Im Moment freut sich die chinesische Führung über Trumps Umgang mit TikTok, seine Feindseligkeit gegenüber Verbündeten und die Tatsache, dass es bisher keine Zölle auf chinesische Waren gibt. Der neue Präsident hat nicht gleich am ersten Tag neue Zölle auf chinesische Waren verhängt, wie einige in Peking befürchtet hatten. Die chinesische Währung hat nicht an Wert verloren. Im Vergleich zu den von Trump im Wahlkampf angedrohten Zöllen in Höhe von 60 Prozent sind die angedrohten Zölle in Höhe von zehn Prozent überschaubar.
Trump will nun damit beginnen, das gesamte Zollsystem in den USA zu reformieren; konkret beschlossen ist noch nichts. Mit der Proklamation der „America First Trade Policy“ hat er zunächst seinen Minister und seinen Handelsbeauftragten beauftragt, ihm bis zum 1. April Vorschläge zu unterbreiten, wie das Handelsdefizit minimiert werden kann.

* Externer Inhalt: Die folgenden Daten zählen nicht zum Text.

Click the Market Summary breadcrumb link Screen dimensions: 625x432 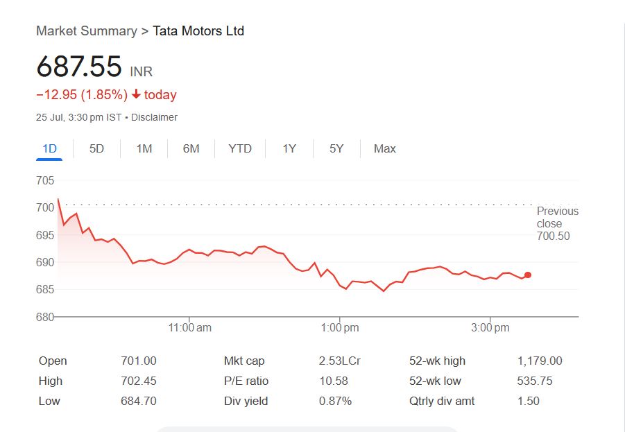tap(86, 31)
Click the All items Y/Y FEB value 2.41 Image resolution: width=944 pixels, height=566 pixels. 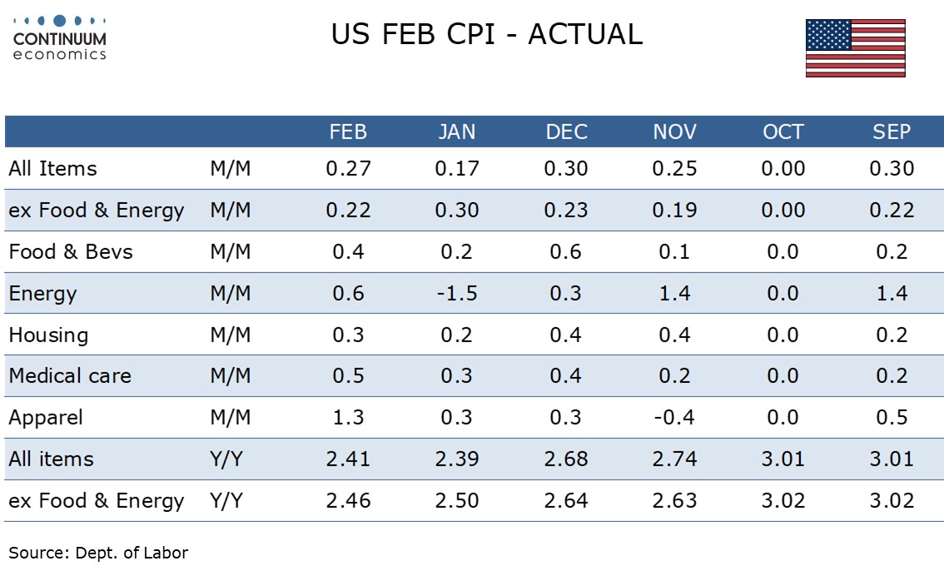coord(348,459)
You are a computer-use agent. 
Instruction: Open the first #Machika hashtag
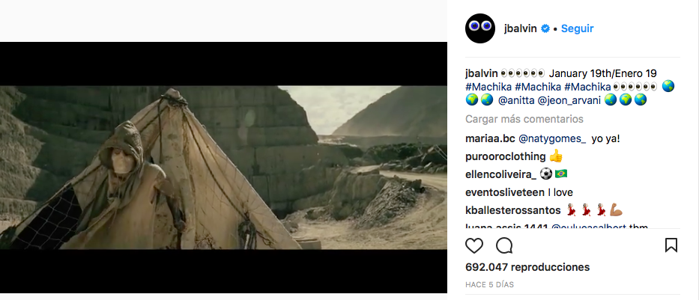point(488,87)
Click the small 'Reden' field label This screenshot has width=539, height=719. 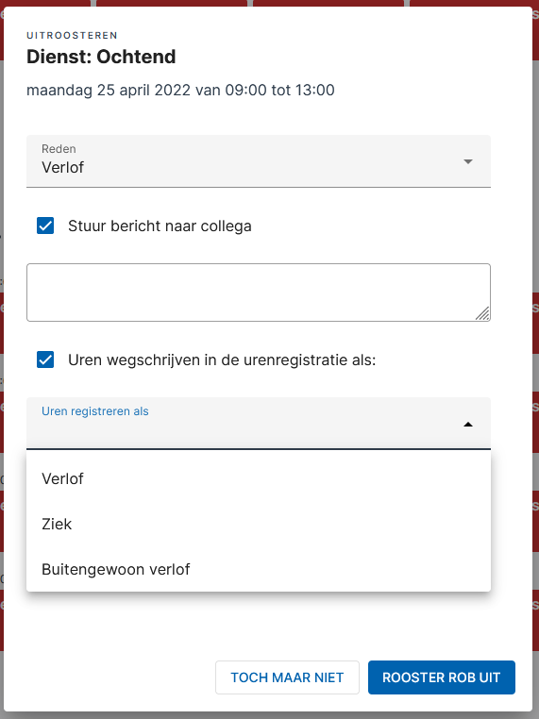pyautogui.click(x=59, y=149)
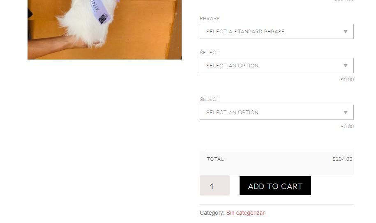Add the product to cart

(x=275, y=186)
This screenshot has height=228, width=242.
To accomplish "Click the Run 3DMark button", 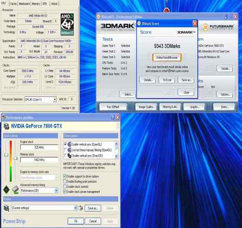I will point(113,107).
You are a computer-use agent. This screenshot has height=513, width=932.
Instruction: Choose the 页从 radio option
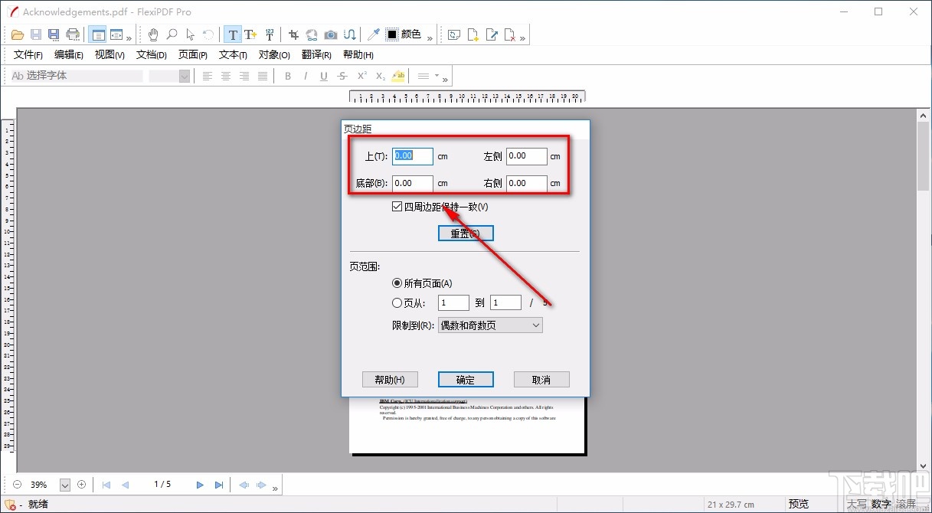[397, 302]
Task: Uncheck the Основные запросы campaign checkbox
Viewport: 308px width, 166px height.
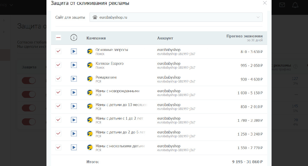Action: [x=59, y=51]
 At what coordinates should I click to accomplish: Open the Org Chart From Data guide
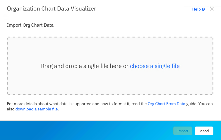(166, 104)
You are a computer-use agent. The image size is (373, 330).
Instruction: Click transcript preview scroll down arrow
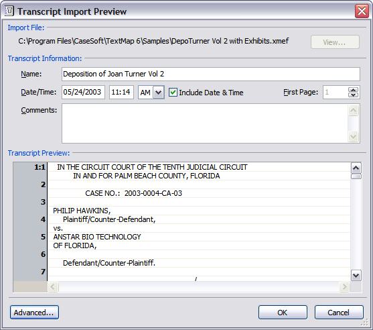coord(356,276)
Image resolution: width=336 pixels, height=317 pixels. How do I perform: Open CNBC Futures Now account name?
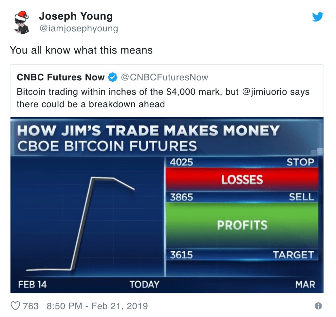pyautogui.click(x=61, y=77)
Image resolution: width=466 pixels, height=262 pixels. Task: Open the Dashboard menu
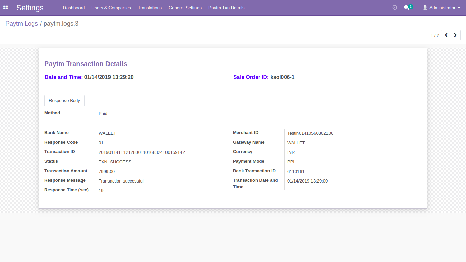click(x=74, y=8)
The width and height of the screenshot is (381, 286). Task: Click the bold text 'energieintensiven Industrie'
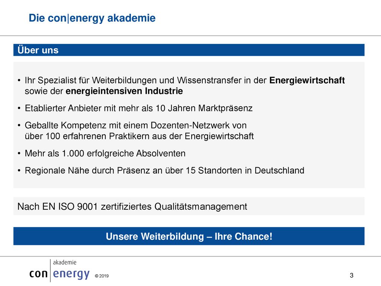pos(124,91)
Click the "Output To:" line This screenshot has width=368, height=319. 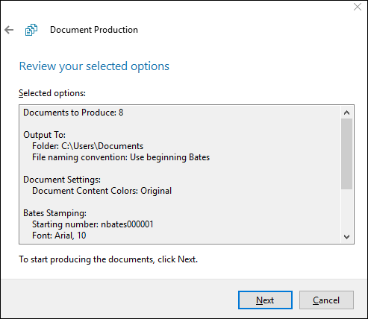click(45, 135)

Nach Ablauf dieser Frist ist die Einführung von Zöllen gegen China möglich.
Trump umschmeichelt ultrakonservative Monarchen in Saudi-Arabien
Auf dem Weltwirtschaftsforum in Davos zeigte Trump seine Entschlossenheit, die wirtschaftlichen Interessen der USA mit unerbittlicher Härte durchzusetzen und internationale Krisen auf ungewöhnliche Weise zu lösen. Trump ist kein „Davos Man“, der am WEF die „Vorteile“ einer integrierten Weltwirtschaft predigt. Die universelle Moral, die den politischen Kosmos des Wertewestens prägte, hat längst ihre Anziehungskraft verloren. Der „Mann von Davos“, der mit wohlgesetzten Worten für die Globalisierung plädierte, gilt heute eher als nackter Kaiser. Gefragt ist jetzt sein Antipode, wie Trump.

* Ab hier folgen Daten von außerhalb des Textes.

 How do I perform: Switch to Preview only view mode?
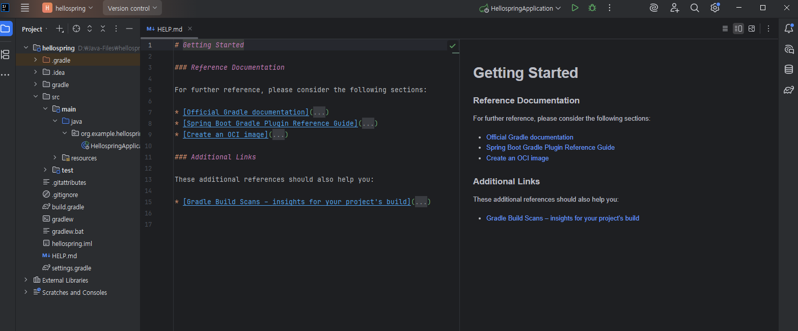coord(752,29)
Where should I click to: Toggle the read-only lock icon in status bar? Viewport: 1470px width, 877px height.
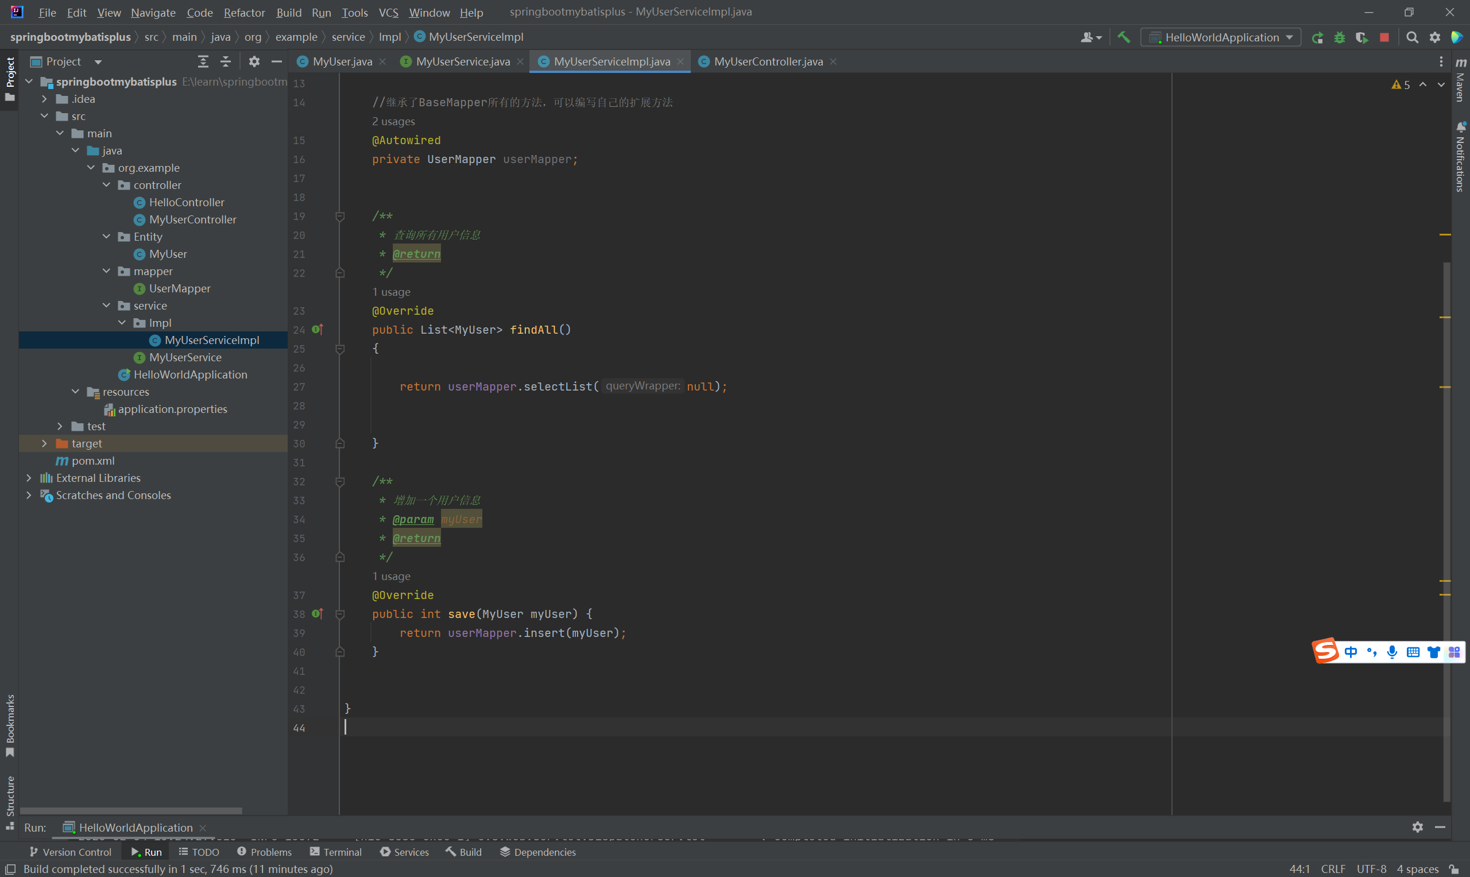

Trump inszenierte sich beim jüngsten Treffen in Davos als Heilsbringer, der zu den versammelten Repräsentanten der Weltgemeinschaft spricht. Er sprach von einem „goldenen Zeitalter“, das in diesen Tagen für die USA angebrochen sei. Sein Vorgänger Biden habe die Kontrolle über Schulden, Inflation und Migration völlig verloren. Weltweit seien die Preise als Folge von Bidens Politik „durch die Decke gegangen“.

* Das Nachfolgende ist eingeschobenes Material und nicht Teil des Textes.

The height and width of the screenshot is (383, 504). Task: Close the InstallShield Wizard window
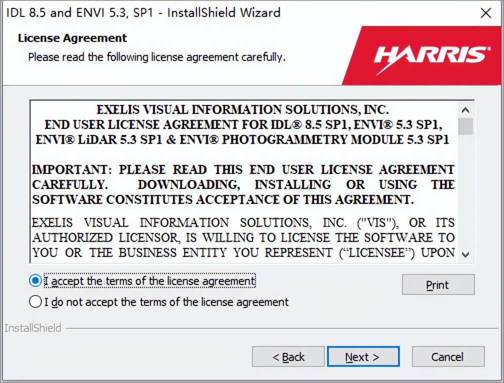coord(486,13)
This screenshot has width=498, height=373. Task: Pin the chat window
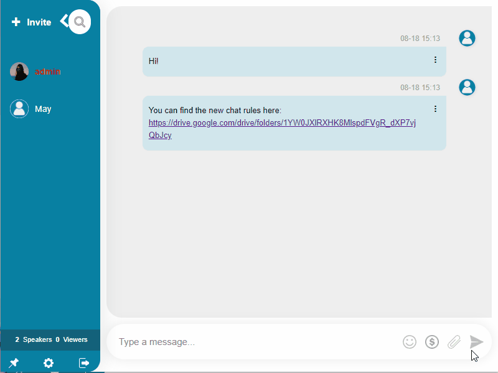pos(13,363)
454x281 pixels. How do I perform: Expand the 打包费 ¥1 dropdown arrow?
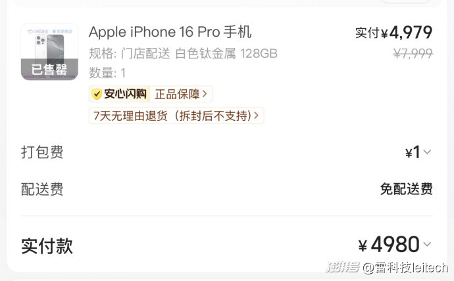click(x=427, y=152)
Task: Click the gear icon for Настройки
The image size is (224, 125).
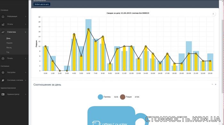Action: [x=3, y=72]
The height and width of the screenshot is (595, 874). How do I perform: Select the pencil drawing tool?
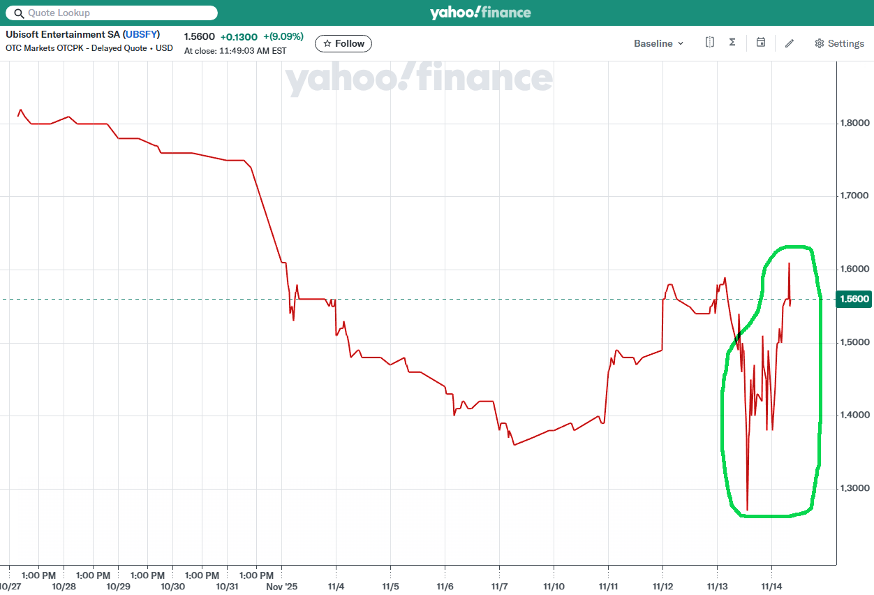tap(790, 43)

Der Präsident beklagte sich insbesondere über das Verhalten der Europäischen Union, die sich wirtschaftlich sehr unfair gegenüber den USA verhalten habe. Allein Saudi-Arabien habe bereits 600 Milliarden Dollar an Investitionen in den USA angekündigt. Trump habe die Führung in Riad gebeten, diese Summe auf eine Billion aufzurunden.
Den Krieg in der Ukraine wolle Trump durch niedrigere Ölpreise beenden. Er habe mit dem Kronprinzen von Saudi-Arabien gesprochen und ihn und die OPEC gebeten, für niedrigere Ölpreise zu sorgen, sagte er in seiner Rede in Davos. Die Absurdität der Idee, er könne den Krieg in der Ukraine mit einem einfachen Machtwort beenden, ist dem US-Präsidenten offensichtlich klar geworden. Bemerkenswert ist allerdings seine Idee, Russland mit niedrigeren Ölpreisen zum Einlenken zu bewegen. Offenbar geht Trump davon aus, dass ein niedrigerer Ölpreis den wirtschaftlichen Druck auf Russland so erhöht, dass es den Krieg nicht mehr finanzieren kann. Das heißt, er will den Krieg nicht über das Völkerrecht und die internationalen Regeln lösen, sondern über das Recht des Stärkeren. Der Verfall des Ölpreises in den 1980er Jahren gilt auch als eine wesentliche Ursache für den Niedergang der wirtschaftlich überforderten Sowjetunion, die auf Devisen aus dem Ölexport angewiesen war.
Trumps Lieblingspräsident
Eine Herzensangelegenheit von Donald Trump ist es in diesen Tagen, einem weitgehend unbekannten Präsidenten der US-Geschichte zu Prominenz zu verhelfen. McKinley regierte von 1897 bis 1901 inmitten des sogenannten Goldenen Zeitalters der USA, das von starkem Bevölkerungswachstum, Produktivitätssteigerungen und Wirtschaftswachstum geprägt war. McKinley setzte auf hohe Zölle und niedrige Steuern. Noch bevor er Präsident wurde, drängte er den Kongress, ein Gesetz zu verabschieden, das die Zölle auf 50 Prozent erhöhte – ein Niveau, das selbst Trumps Pläne übertrifft. McKinley machte die USA zur Weltmacht. Unter seiner Ägide wurde Hawaii annektiert, er besiegte die spanischen Flotten in einem kurzen Krieg und zwang das Land, Puerto Rico und Guam abzutreten und die Philippinen aufzugeben. Wenn Trump imperiale Tagträume wie die Annexion Grönlands oder des Panamakanals hegt, könnte ihn McKinley inspiriert haben. Das Wochenmagazin The Economist bezeichnet Trump inzwischen als imperialistischen Präsidenten, der das Projekt von 1897 wiederbeleben wolle.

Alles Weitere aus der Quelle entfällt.